The data START

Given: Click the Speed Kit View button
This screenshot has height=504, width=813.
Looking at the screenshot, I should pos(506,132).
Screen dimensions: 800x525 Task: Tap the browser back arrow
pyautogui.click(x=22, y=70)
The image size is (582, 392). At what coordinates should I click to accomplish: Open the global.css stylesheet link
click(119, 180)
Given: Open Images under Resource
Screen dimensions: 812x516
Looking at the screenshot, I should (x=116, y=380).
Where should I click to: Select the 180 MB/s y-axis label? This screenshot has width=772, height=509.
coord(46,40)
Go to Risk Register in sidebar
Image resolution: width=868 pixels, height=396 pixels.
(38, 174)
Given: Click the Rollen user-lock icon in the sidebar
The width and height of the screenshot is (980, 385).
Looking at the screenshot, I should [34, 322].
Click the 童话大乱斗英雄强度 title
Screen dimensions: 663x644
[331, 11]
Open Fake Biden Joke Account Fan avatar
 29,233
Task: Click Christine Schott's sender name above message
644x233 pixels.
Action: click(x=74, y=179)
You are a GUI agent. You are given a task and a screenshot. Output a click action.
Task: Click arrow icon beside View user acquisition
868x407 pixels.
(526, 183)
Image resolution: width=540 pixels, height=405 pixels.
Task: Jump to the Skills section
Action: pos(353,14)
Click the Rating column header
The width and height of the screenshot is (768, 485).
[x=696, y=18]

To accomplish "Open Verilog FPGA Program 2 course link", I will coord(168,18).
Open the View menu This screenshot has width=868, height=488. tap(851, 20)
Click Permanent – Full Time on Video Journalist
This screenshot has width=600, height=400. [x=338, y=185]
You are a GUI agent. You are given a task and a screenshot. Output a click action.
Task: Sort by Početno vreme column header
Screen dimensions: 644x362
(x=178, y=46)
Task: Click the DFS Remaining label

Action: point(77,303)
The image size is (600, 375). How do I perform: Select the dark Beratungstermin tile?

The data END

* Exercise details:
All records above need to be set down again exactly as written.

* Exercise output:
Given: Click the Speed Kit View button
This screenshot has height=504, width=813.
Looking at the screenshot, I should pos(506,132).
Screen dimensions: 800x525 Task: Tap the browser back arrow
pyautogui.click(x=22, y=70)
The image size is (582, 392). At what coordinates should I click to accomplish: Open the global.css stylesheet link
click(119, 180)
Given: Open Images under Resource
Screen dimensions: 812x516
Looking at the screenshot, I should (x=116, y=380).
Where should I click to: Select the 180 MB/s y-axis label? This screenshot has width=772, height=509.
coord(46,40)
Go to Risk Register in sidebar
Image resolution: width=868 pixels, height=396 pixels.
(38, 174)
Given: Click the Rollen user-lock icon in the sidebar
The width and height of the screenshot is (980, 385).
Looking at the screenshot, I should [34, 322].
Click the 童话大乱斗英雄强度 title
Screen dimensions: 663x644
[331, 11]
Open Fake Biden Joke Account Fan avatar
 29,233
Task: Click Christine Schott's sender name above message
644x233 pixels.
Action: click(x=74, y=179)
You are a GUI agent. You are given a task and a screenshot. Output a click action.
Task: Click arrow icon beside View user acquisition
868x407 pixels.
(526, 183)
Image resolution: width=540 pixels, height=405 pixels.
Task: Jump to the Skills section
Action: pos(353,14)
Click the Rating column header
The width and height of the screenshot is (768, 485).
[x=696, y=18]

To accomplish "Open Verilog FPGA Program 2 course link", I will coord(168,18).
Open the View menu This screenshot has width=868, height=488. tap(851, 20)
Click Permanent – Full Time on Video Journalist
This screenshot has width=600, height=400. [x=338, y=185]
You are a GUI agent. You are given a task and a screenshot. Output a click action.
Task: Sort by Početno vreme column header
Screen dimensions: 644x362
(x=178, y=46)
Task: Click the DFS Remaining label

Action: point(77,303)
The image size is (600, 375). How do I perform: Select the dark Beratungstermin tile?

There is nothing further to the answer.